[Entries for pointing to words and elements]
================
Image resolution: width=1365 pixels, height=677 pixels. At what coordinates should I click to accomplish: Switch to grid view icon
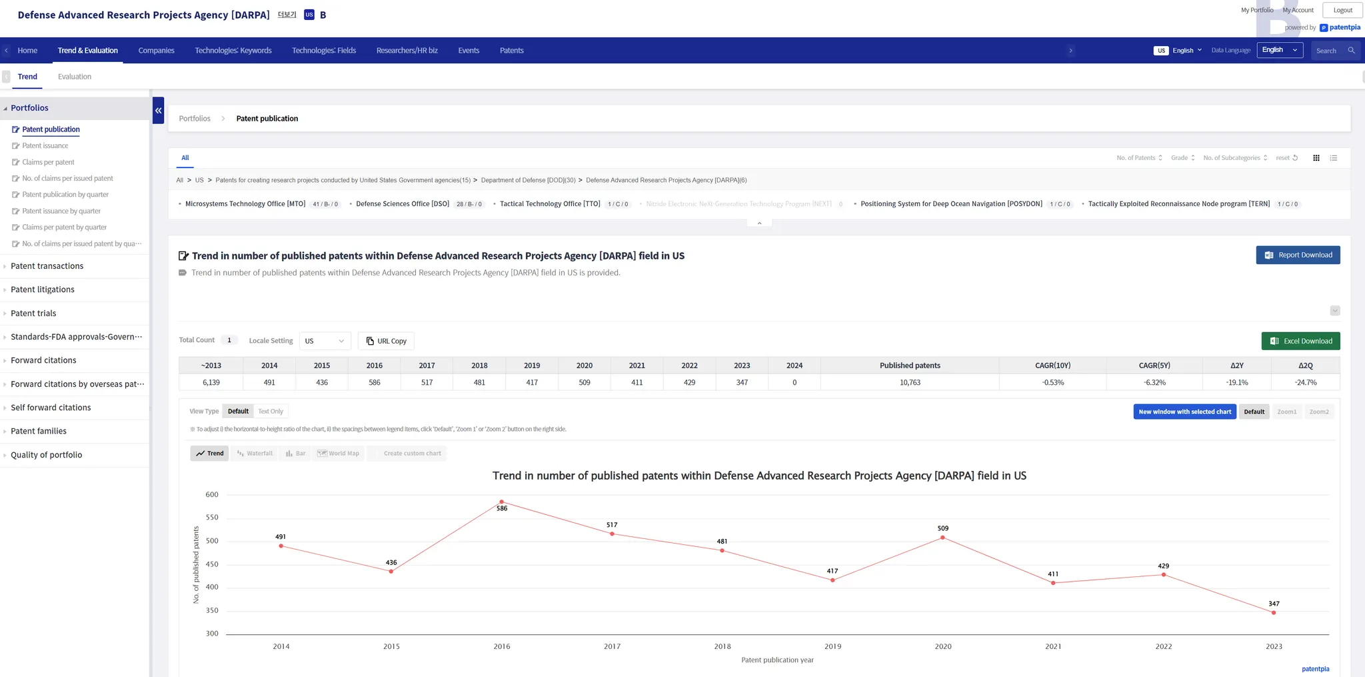(1316, 158)
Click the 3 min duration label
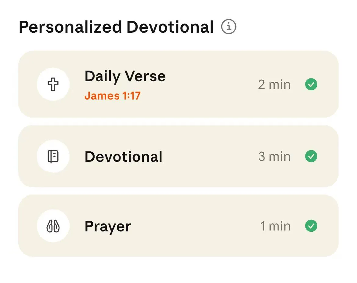Image resolution: width=357 pixels, height=283 pixels. click(x=274, y=157)
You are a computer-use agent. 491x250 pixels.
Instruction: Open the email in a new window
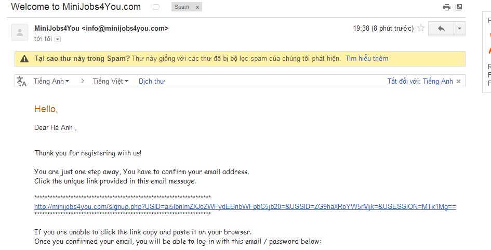(459, 7)
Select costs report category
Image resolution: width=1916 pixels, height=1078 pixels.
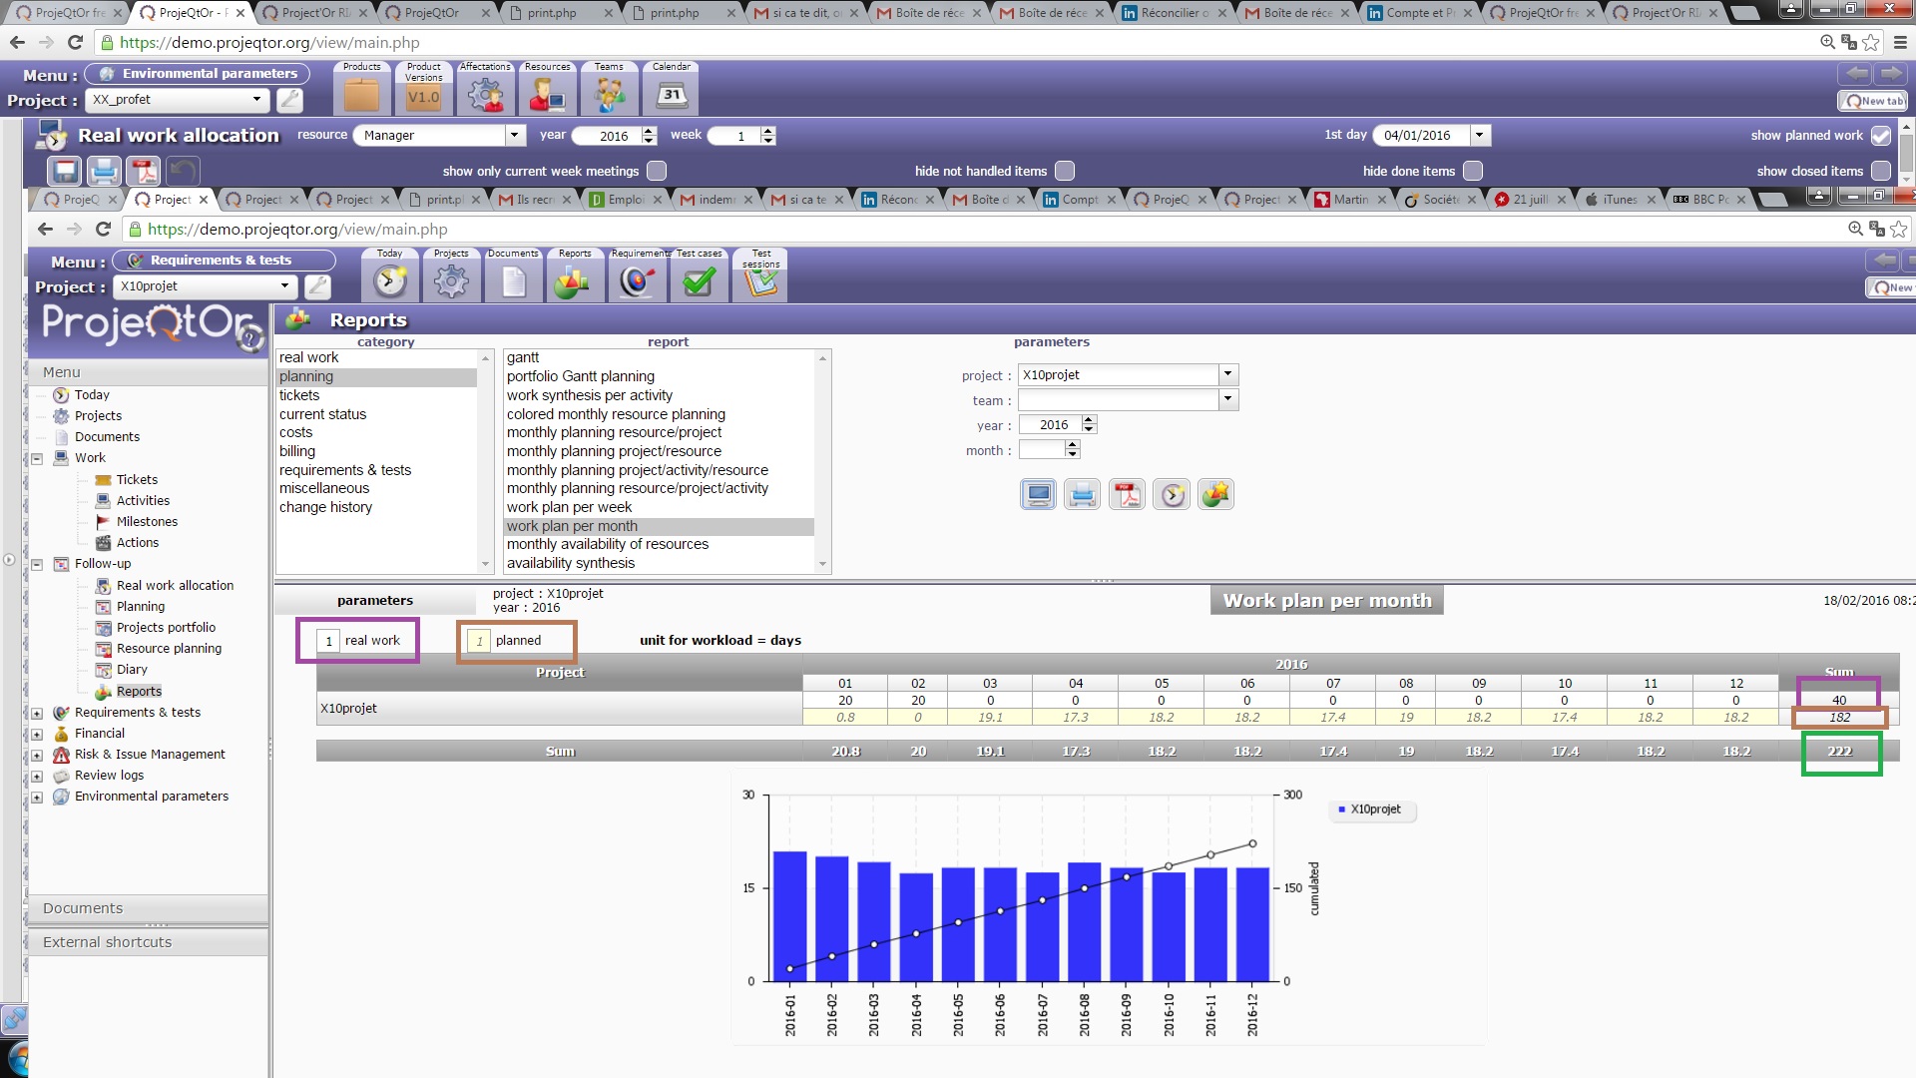tap(296, 432)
================
STATED PROBLEM:
Arrange every line of the records above as a numbered list. Skip blank lines and leave the pictures out.

OUTPUT:
1. Image resolution: width=1365 pixels, height=677 pixels. At what coordinates should I click to accomplish: Switch to grid view icon
2. (1316, 158)
3. Click the 3 min duration label
4. Image resolution: width=357 pixels, height=283 pixels. click(x=274, y=157)
5. You are a computer-use agent. 491x250 pixels.
6. Instruction: Open the email in a new window
7. (459, 7)
8. Select costs report category
9. Image resolution: width=1916 pixels, height=1078 pixels.
10. tap(296, 432)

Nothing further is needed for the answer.